On Wed, Aug 06, 2025 at 02:46:00PM -0700, Suren Baghdasaryan wrote:
On Wed, Aug 6, 2025 at 12:03 PM Lorenzo Stoakes lorenzo.stoakes@oracle.com wrote:
On Wed, Aug 06, 2025 at 08:59:04AM -0700, Suren Baghdasaryan wrote:
Utilize per-vma locks to stabilize vma after lookup without taking mmap_lock during PROCMAP_QUERY ioctl execution. If vma lock is contended, we fall back to mmap_lock but take it only momentarily to lock the vma and release the mmap_lock. In a very unlikely case of vm_refcnt overflow, this fall back path will fail and ioctl is done under mmap_lock protection.
This change is designed to reduce mmap_lock contention and prevent PROCMAP_QUERY ioctl calls from blocking address space updates.

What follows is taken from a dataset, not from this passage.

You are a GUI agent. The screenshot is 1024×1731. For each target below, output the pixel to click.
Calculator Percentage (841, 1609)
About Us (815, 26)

Signed-off-by: Suren Baghdasaryan surenb@google.com
A lot of nits but nothing's really standing out as broken, AFAICT...
fs/proc/task_mmu.c | 84 +++++++++++++++++++++++++++++++++++++--------- 1 file changed, 68 insertions(+), 16 deletions(-)
diff --git a/fs/proc/task_mmu.c b/fs/proc/task_mmu.c index 45134335e086..0396315dfaee 100644 --- a/fs/proc/task_mmu.c +++ b/fs/proc/task_mmu.c @@ -517,28 +517,81 @@ static int pid_maps_open(struct inode *inode, struct file *file) PROCMAP_QUERY_VMA_FLAGS \ )
-static int query_vma_setup(struct mm_struct *mm) +#ifdef CONFIG_PER_VMA_LOCK
+static int query_vma_setup(struct proc_maps_locking_ctx *lock_ctx) {
return mmap_read_lock_killable(mm);
lock_ctx->locked_vma = NULL;
lock_ctx->mmap_locked = false;
We also do this in lock_vma_range(), seems sensible to factor out? E.g.:
static void ctx_clear_vma(struct proc_maps_locking_ctx *lock_ctx)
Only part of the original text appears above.